> REQUIREMENT
Reproduce word for word the lines between the one containing "Task: Click the number 9 on the ruler" and the end of the entries below, both inclusive; leave out pictures.
[RECORDED DATA]
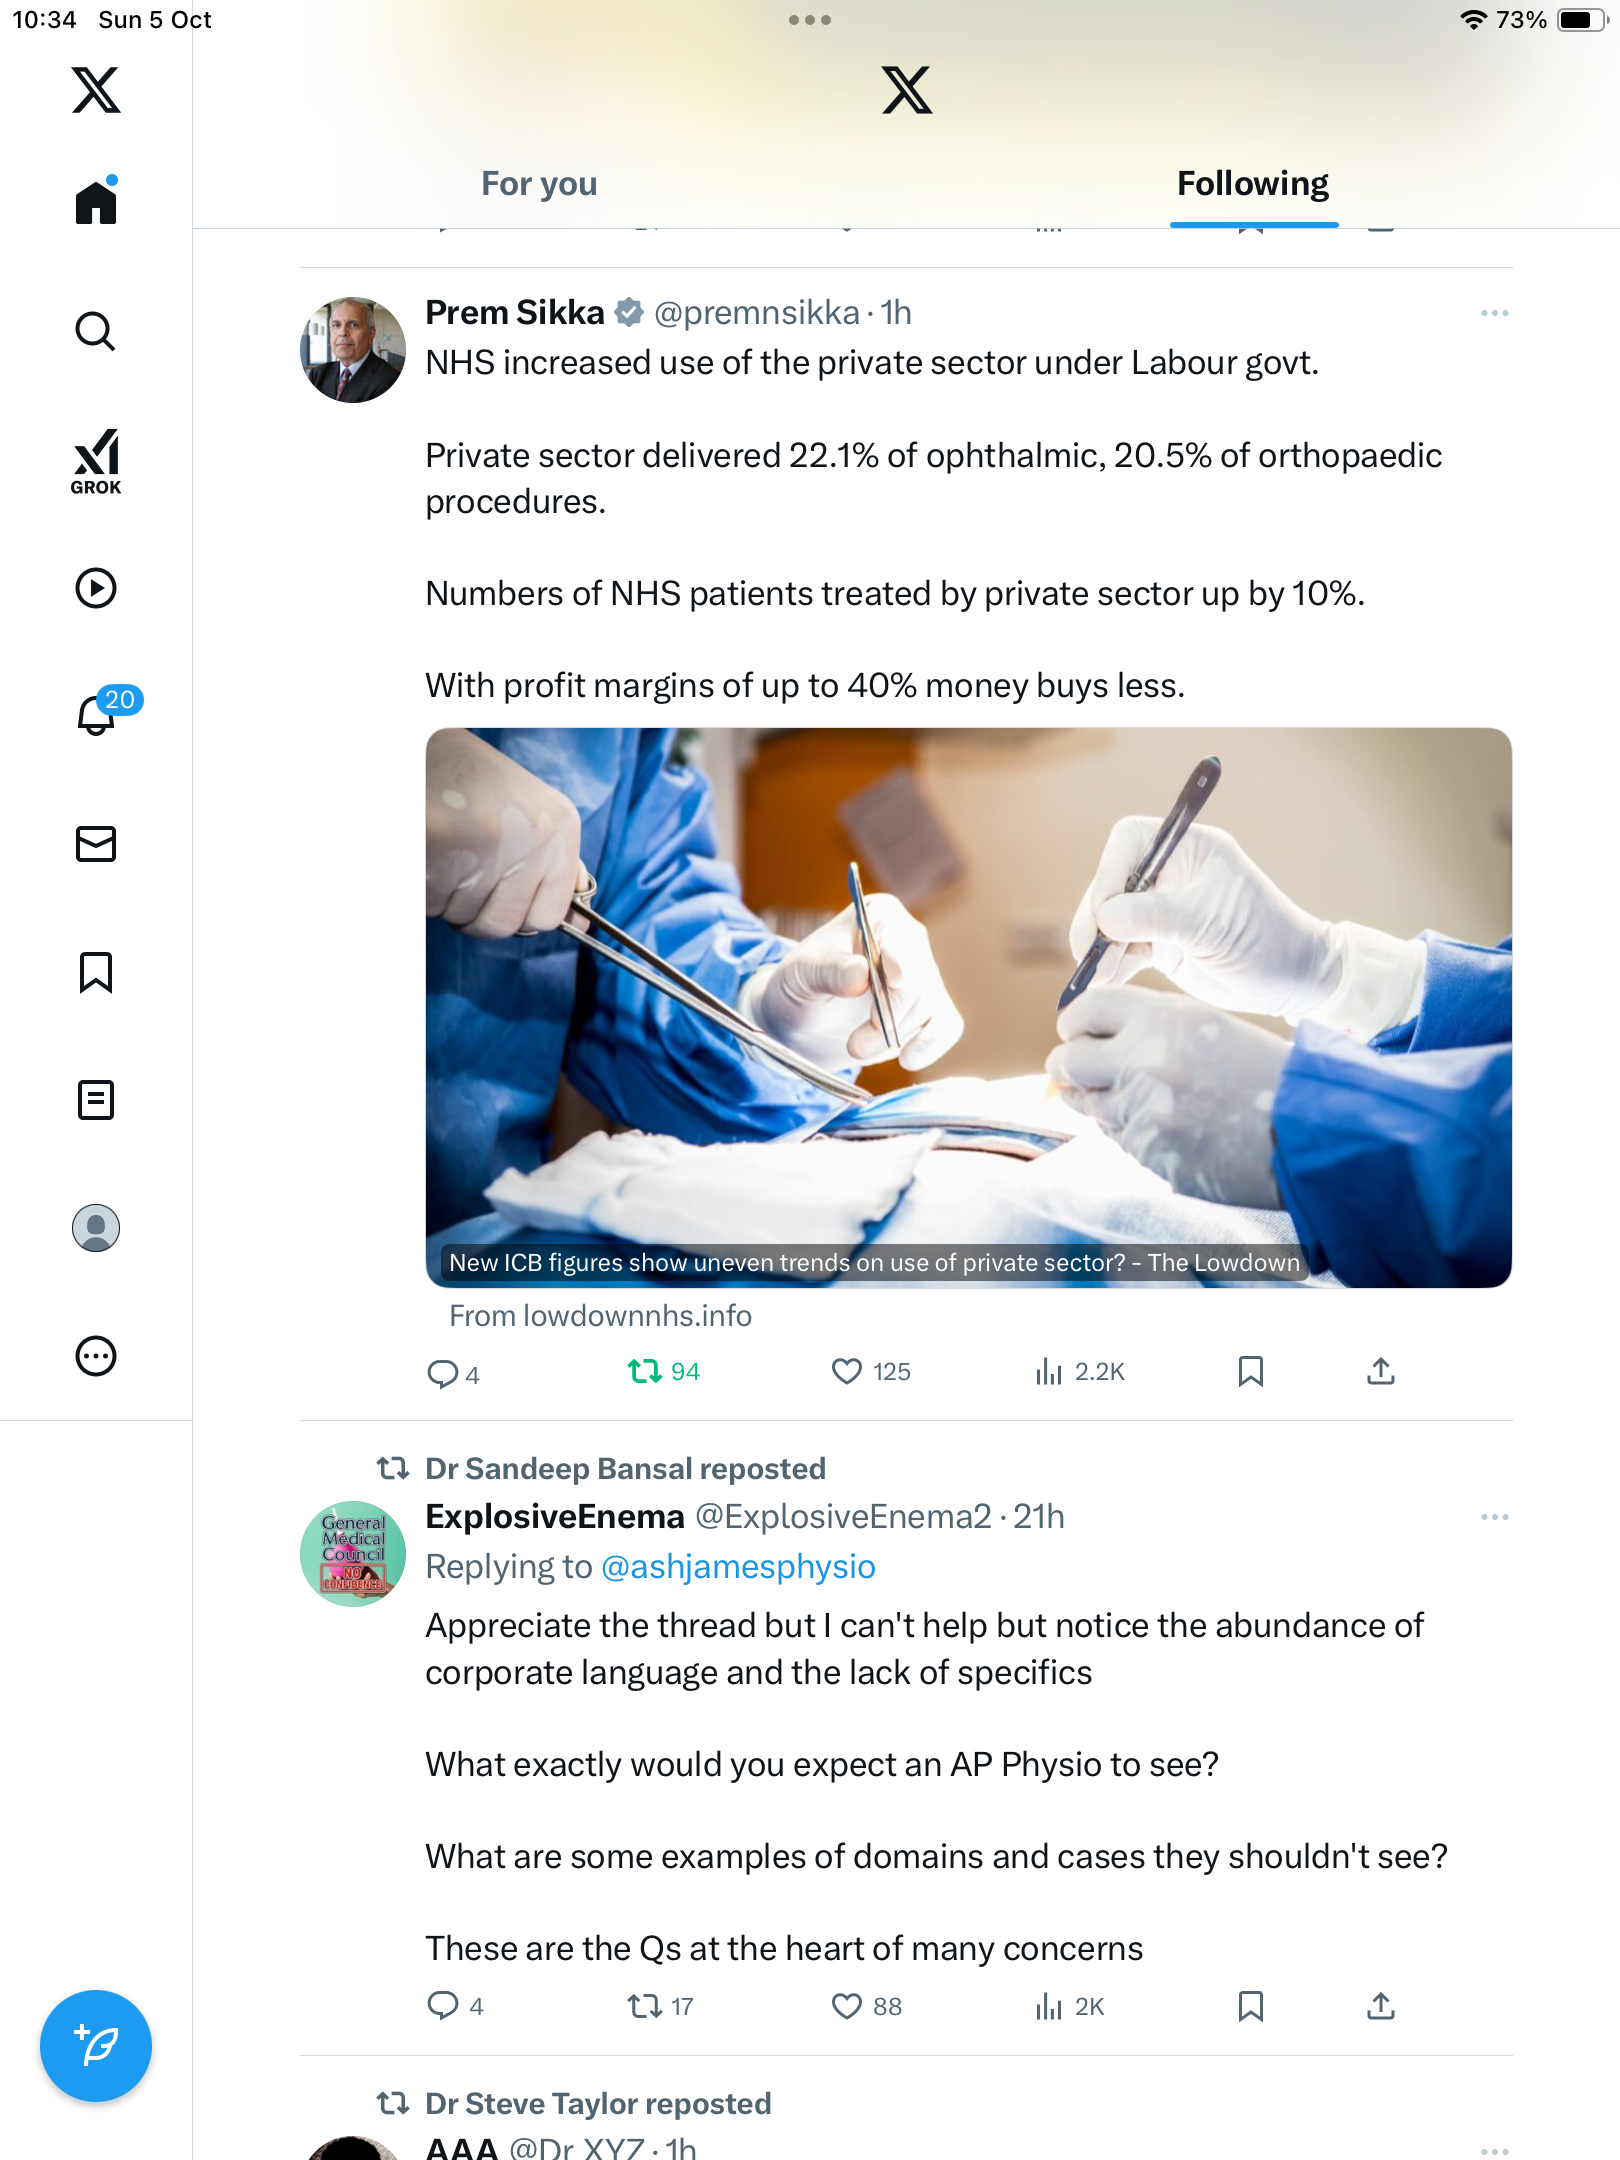
Task: Switch to the For you tab
Action: 539,184
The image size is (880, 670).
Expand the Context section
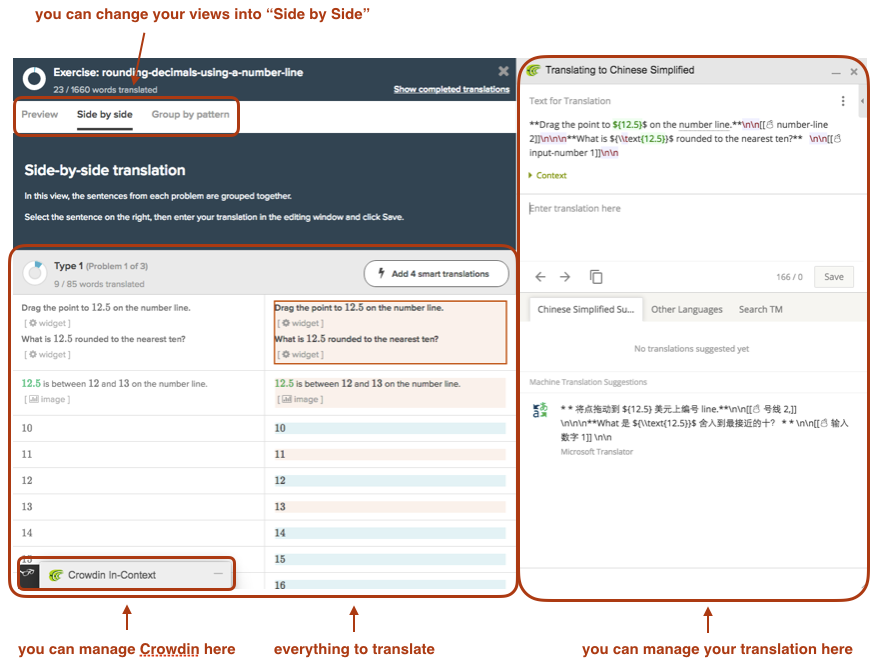coord(547,176)
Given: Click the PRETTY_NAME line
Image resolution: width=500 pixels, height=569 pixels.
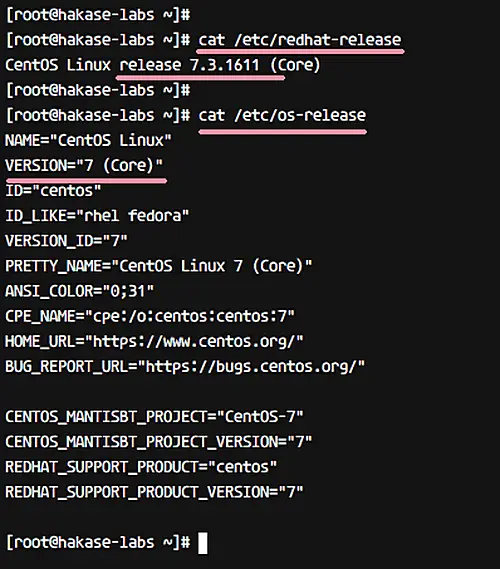Looking at the screenshot, I should click(159, 266).
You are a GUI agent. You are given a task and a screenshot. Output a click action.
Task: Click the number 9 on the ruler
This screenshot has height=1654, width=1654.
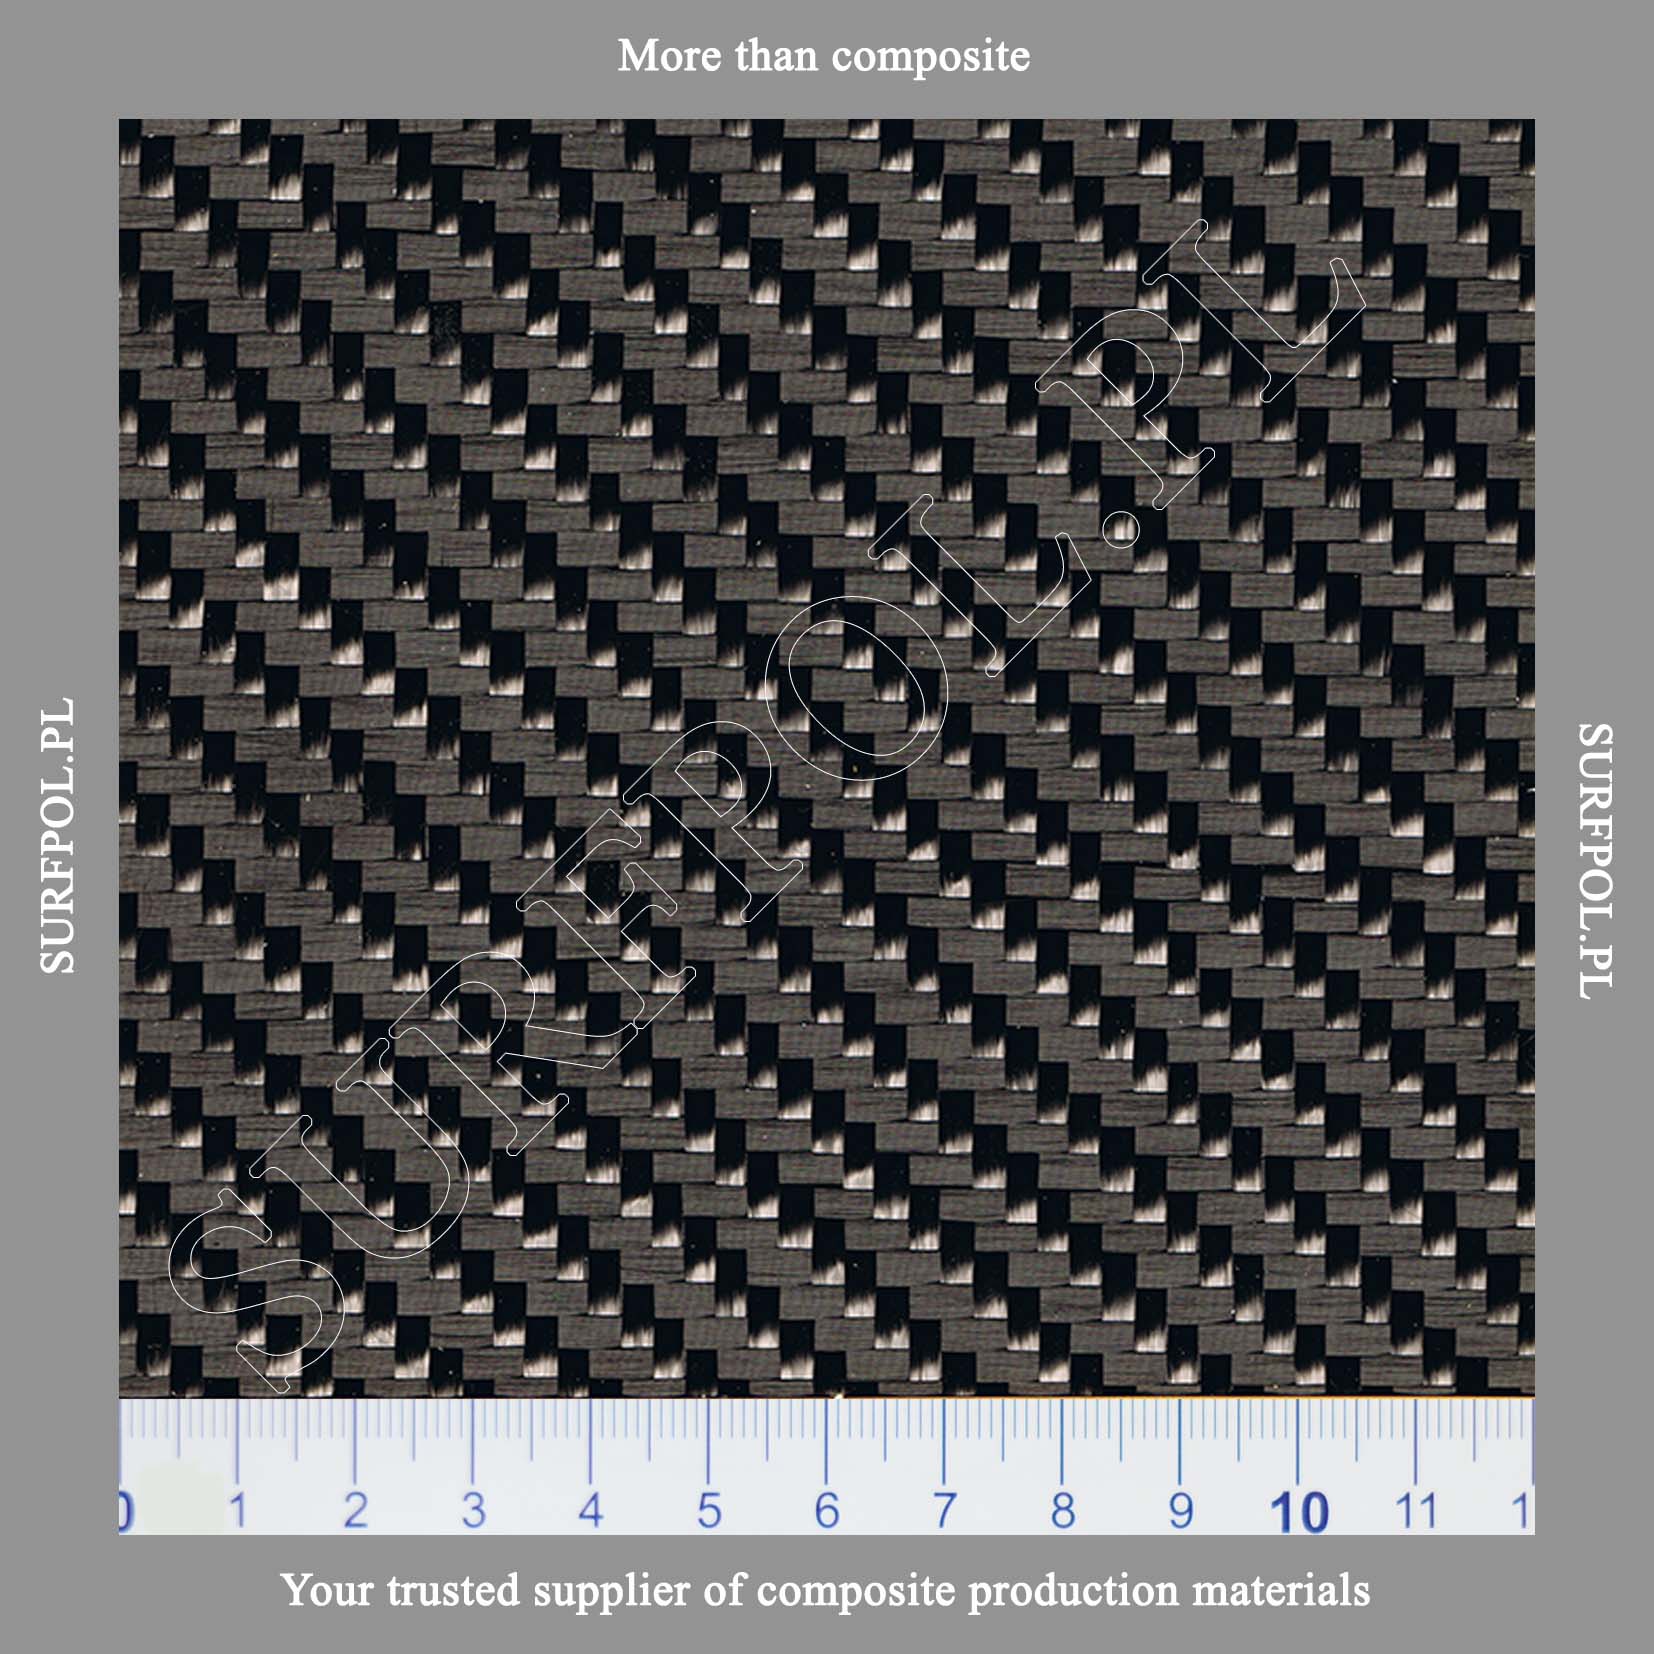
[/RECORDED DATA]
> RESULT BELOW
Task: Click the number 9 on the ruler
This screenshot has height=1654, width=1654.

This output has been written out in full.